=== Data ===

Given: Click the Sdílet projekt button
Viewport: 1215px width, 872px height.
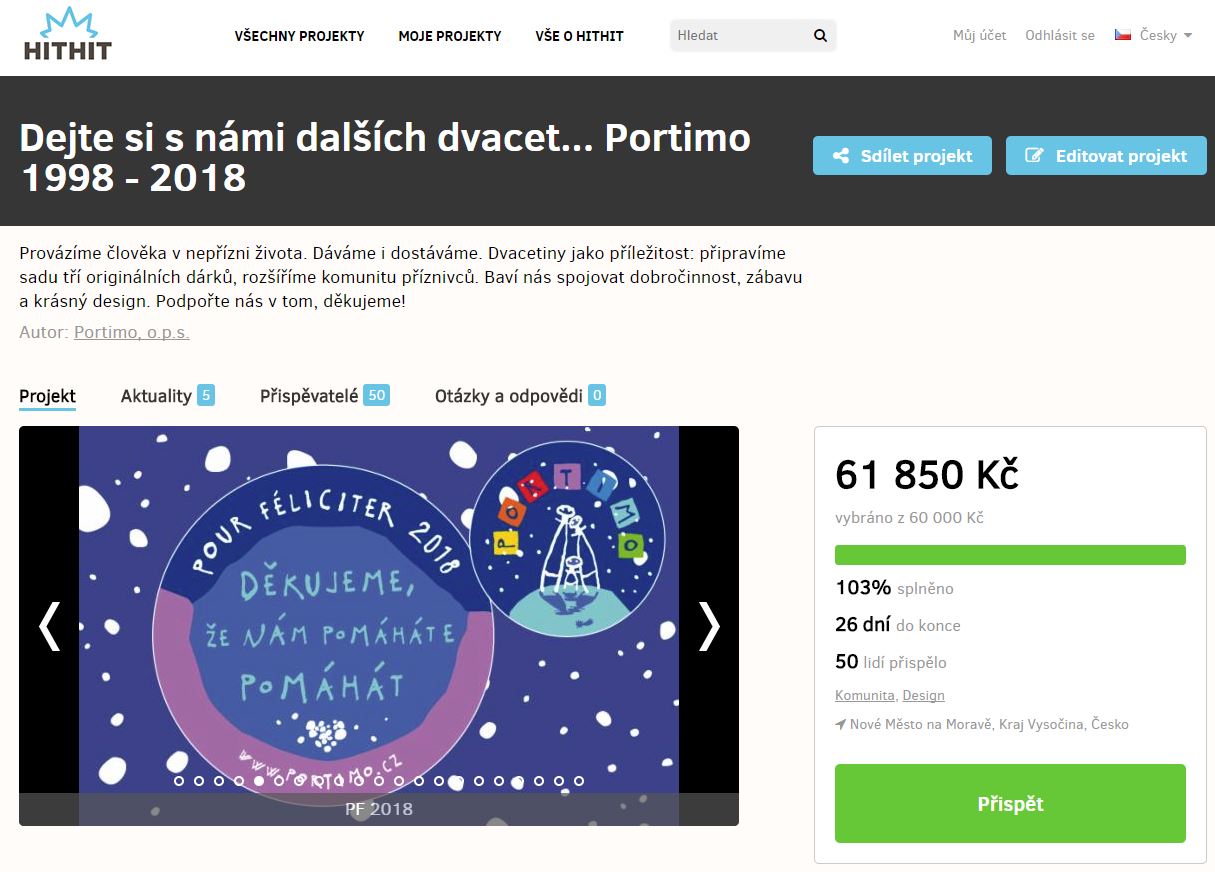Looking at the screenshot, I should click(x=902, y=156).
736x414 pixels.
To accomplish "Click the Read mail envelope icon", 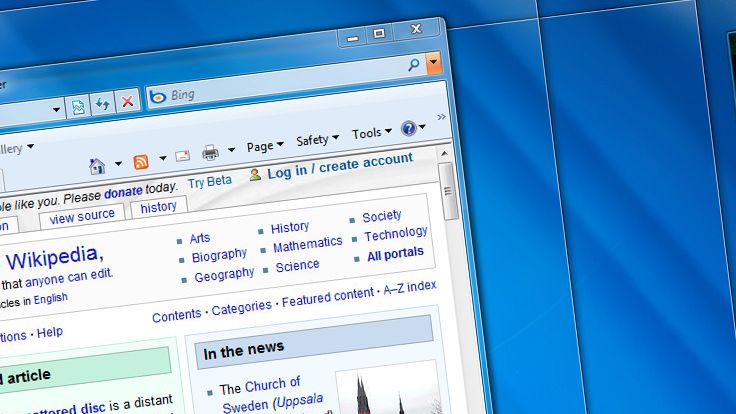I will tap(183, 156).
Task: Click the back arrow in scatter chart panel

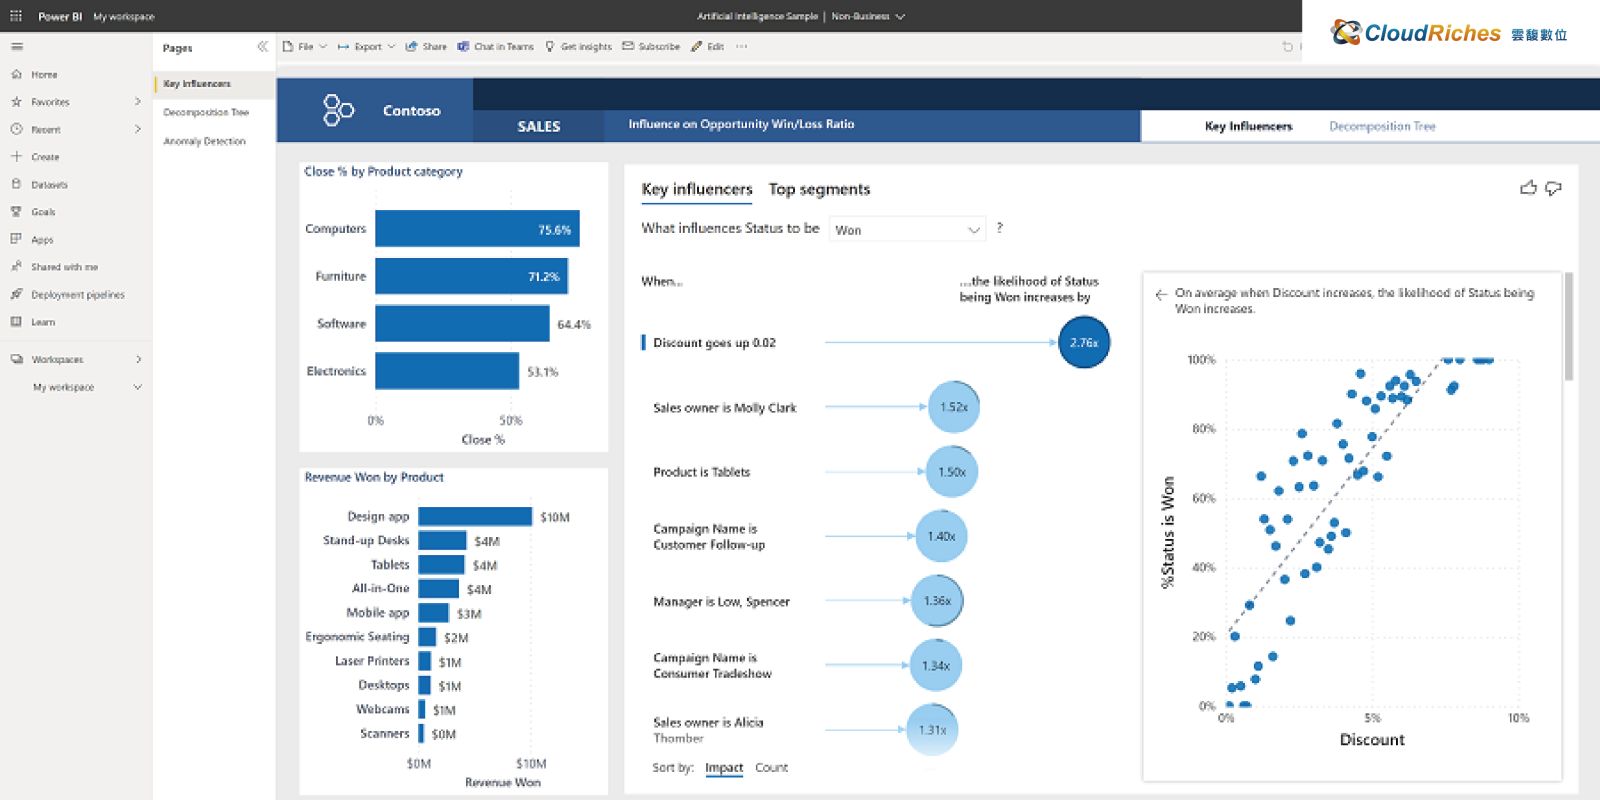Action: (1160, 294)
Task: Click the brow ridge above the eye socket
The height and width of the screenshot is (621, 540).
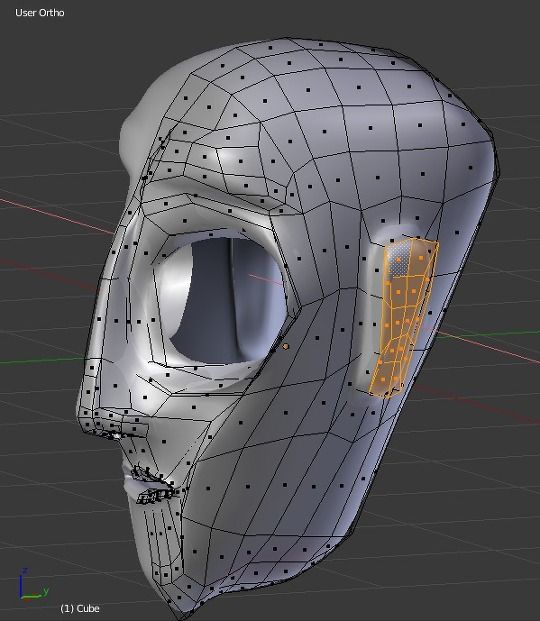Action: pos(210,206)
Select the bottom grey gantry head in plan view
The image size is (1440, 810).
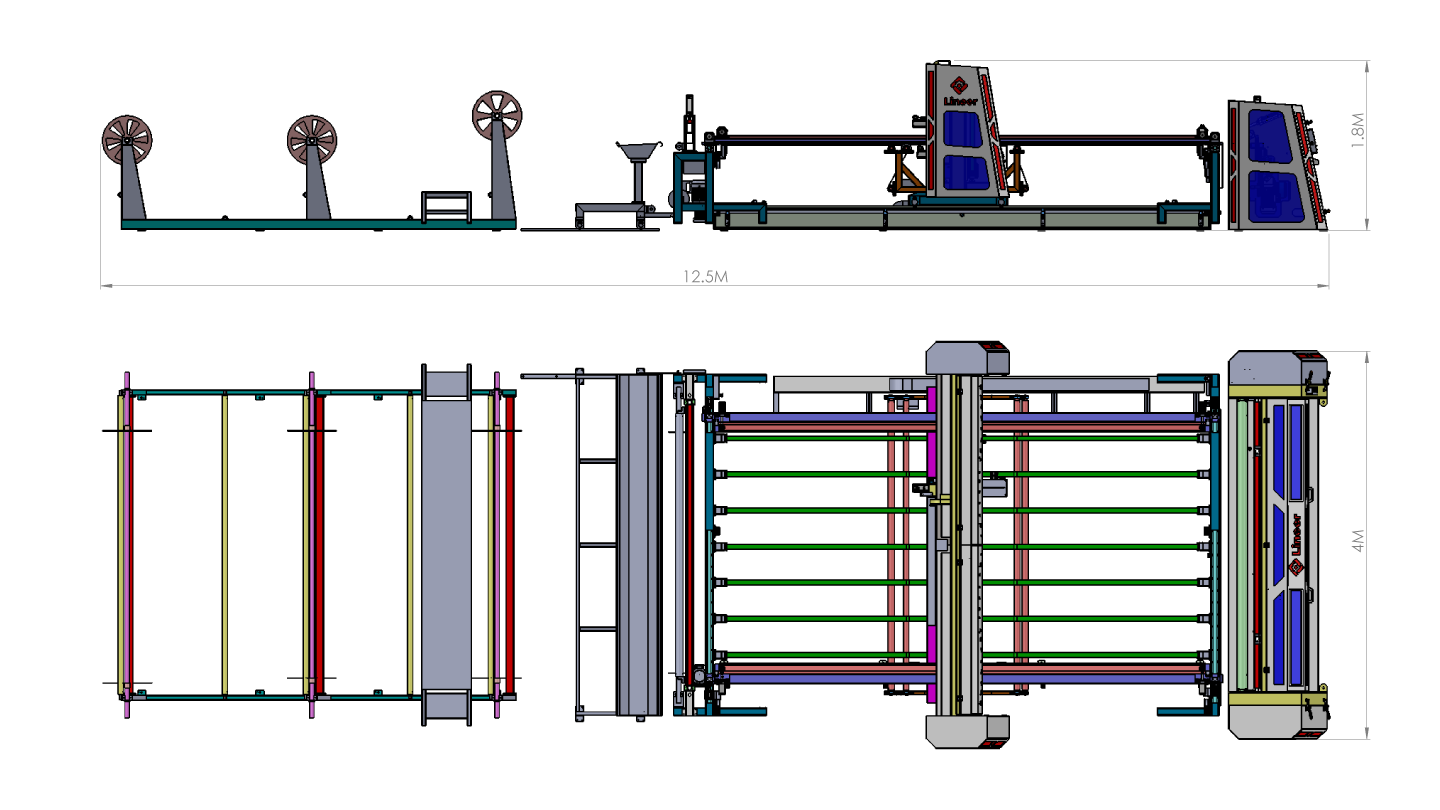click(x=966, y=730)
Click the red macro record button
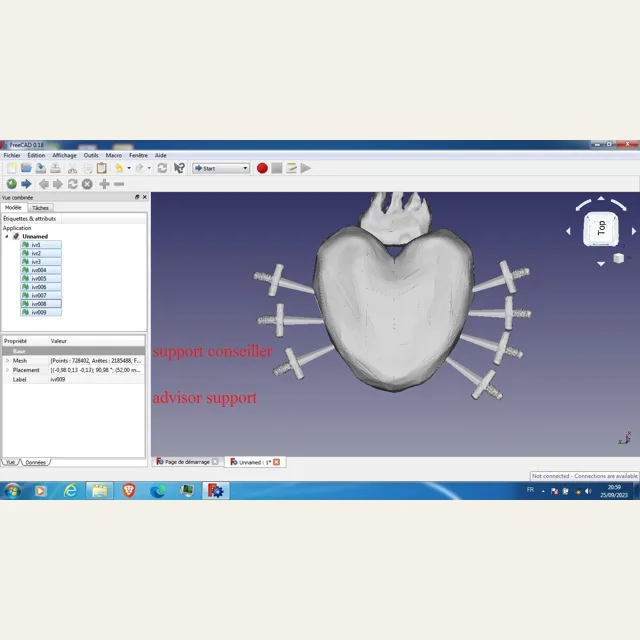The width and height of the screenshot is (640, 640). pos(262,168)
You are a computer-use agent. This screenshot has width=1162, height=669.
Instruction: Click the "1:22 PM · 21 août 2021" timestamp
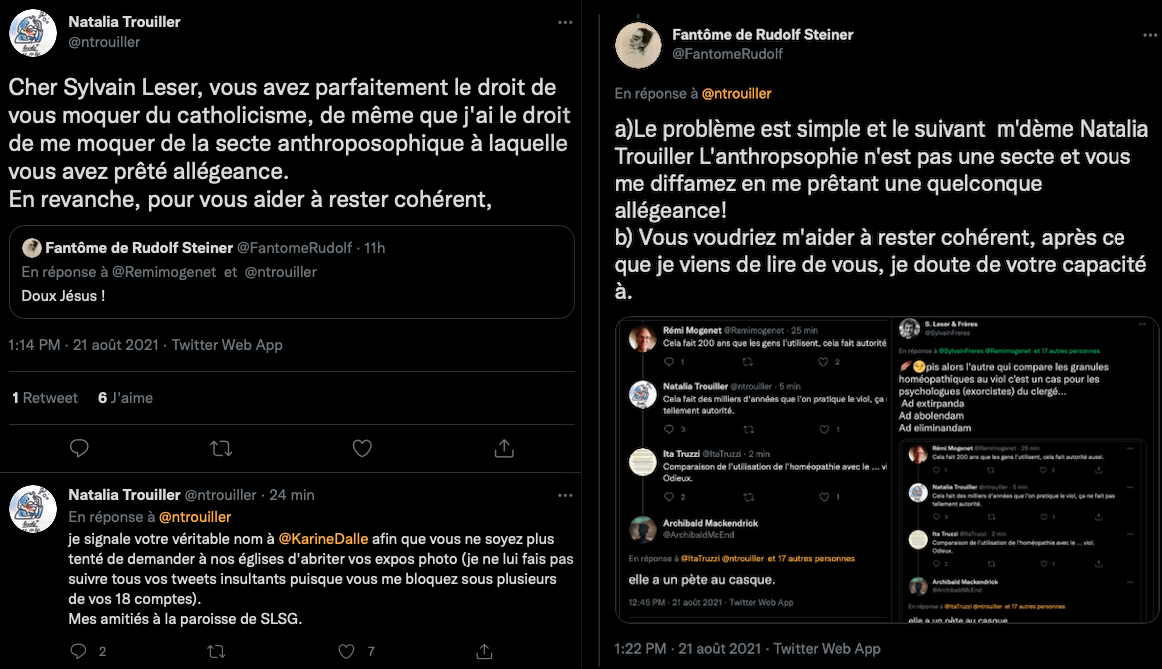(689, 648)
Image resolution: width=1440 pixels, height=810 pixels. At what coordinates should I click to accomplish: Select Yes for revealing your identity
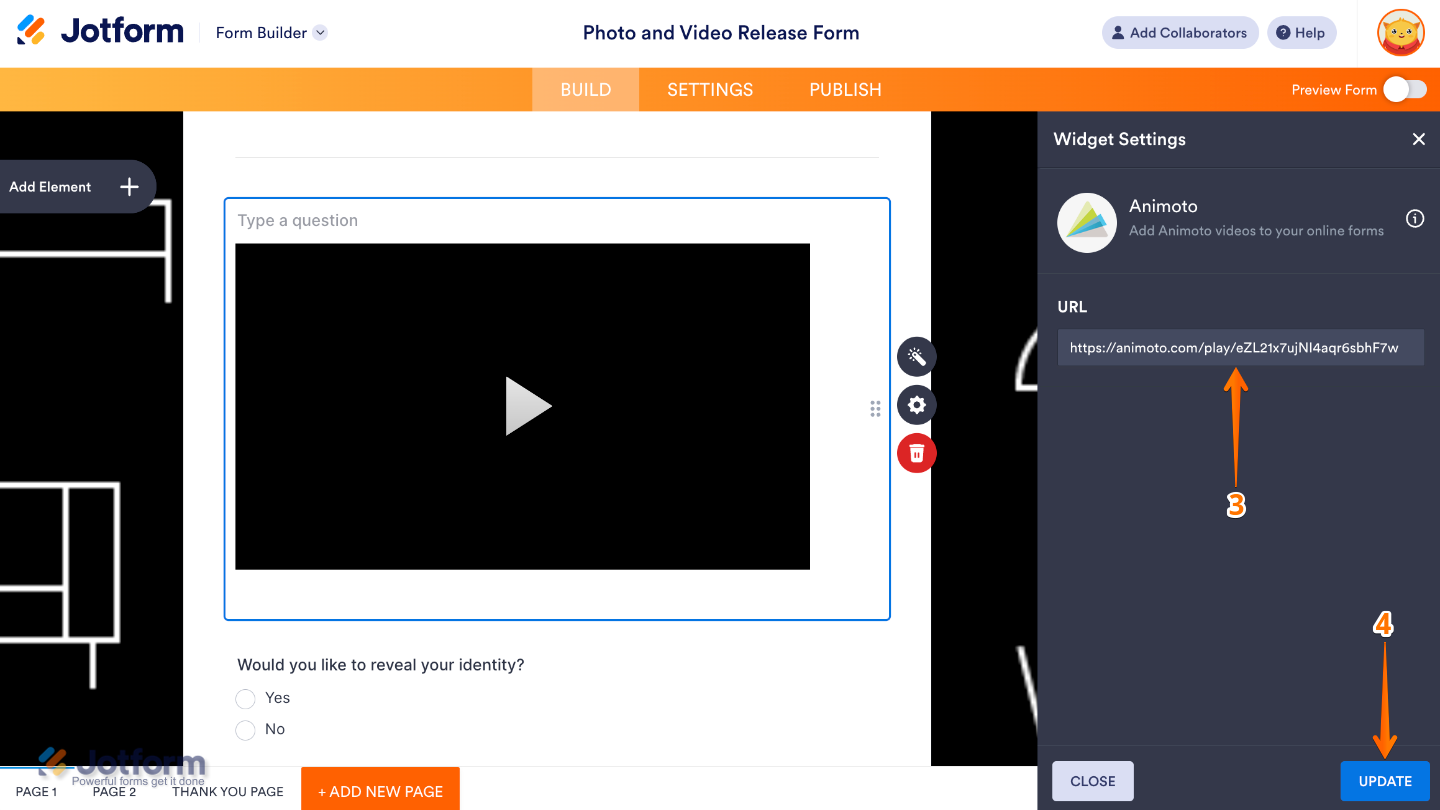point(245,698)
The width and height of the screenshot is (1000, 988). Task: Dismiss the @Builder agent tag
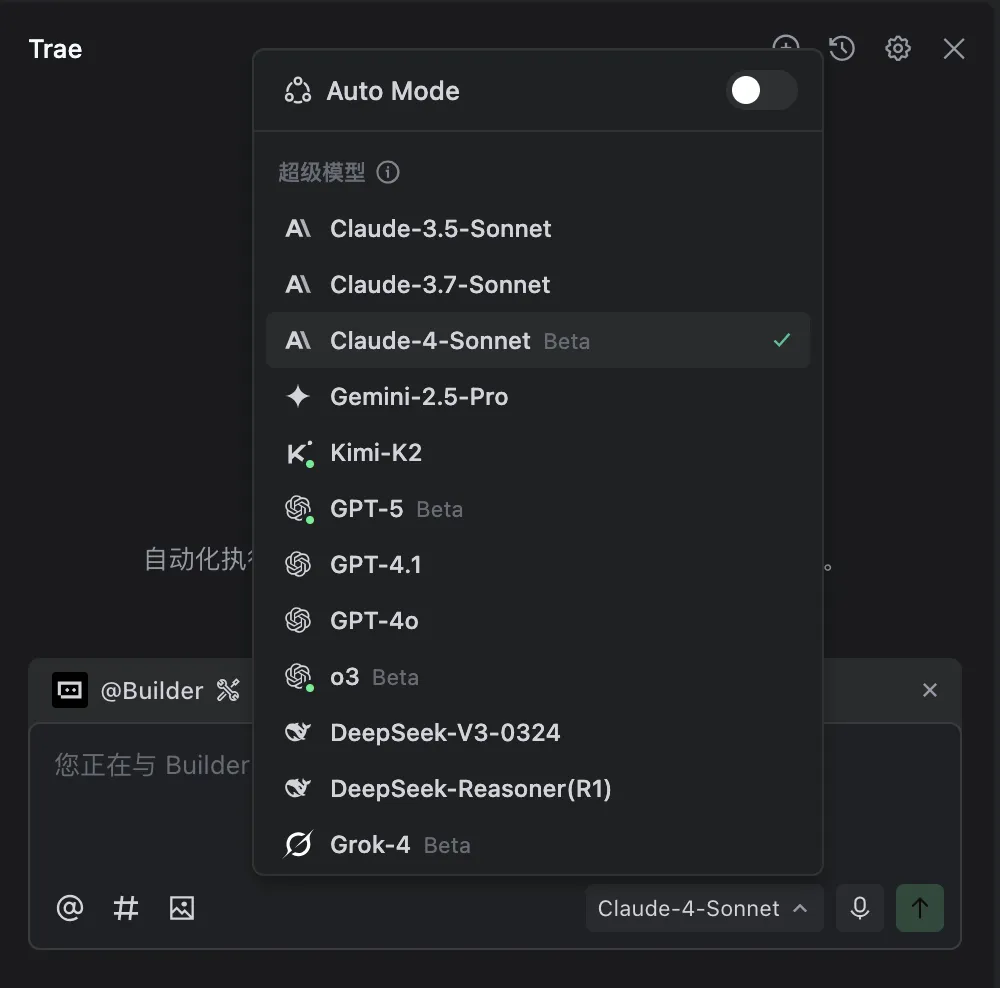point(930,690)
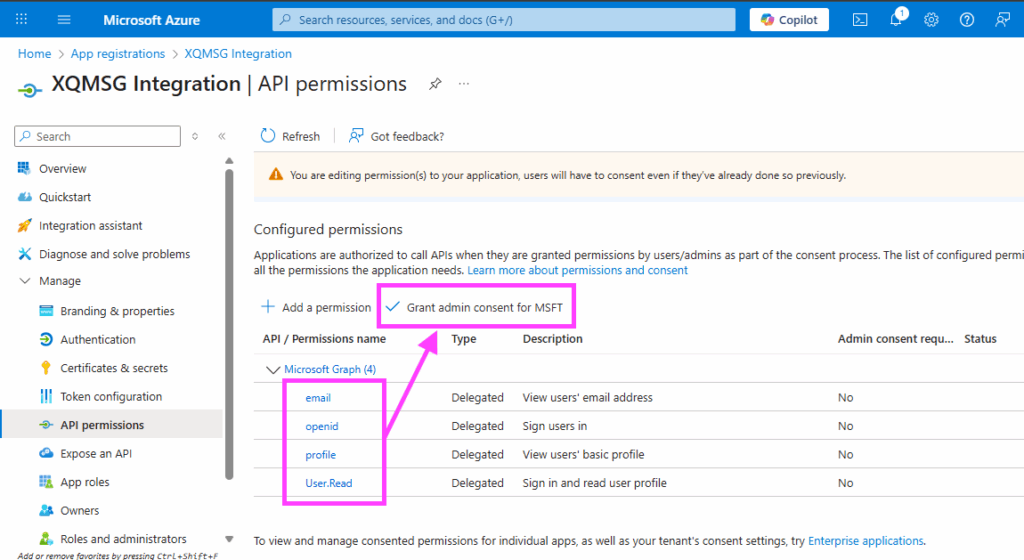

===

Task details: Exact copies of the lines from the one containing "Click the red macro record button" through the end of the records above are required, with no pictures among them.

Solution for this problem:
Click the red macro record button
The width and height of the screenshot is (640, 640). pos(262,168)
You are a computer-use agent. This screenshot has width=1162, height=669.
Instruction: Click the "1:22 PM · 21 août 2021" timestamp
(689, 648)
Image resolution: width=1440 pixels, height=810 pixels. At what coordinates should I click to accomplish: Select Yes for revealing your identity
point(245,698)
The width and height of the screenshot is (1000, 988). Task: Dismiss the @Builder agent tag
point(930,690)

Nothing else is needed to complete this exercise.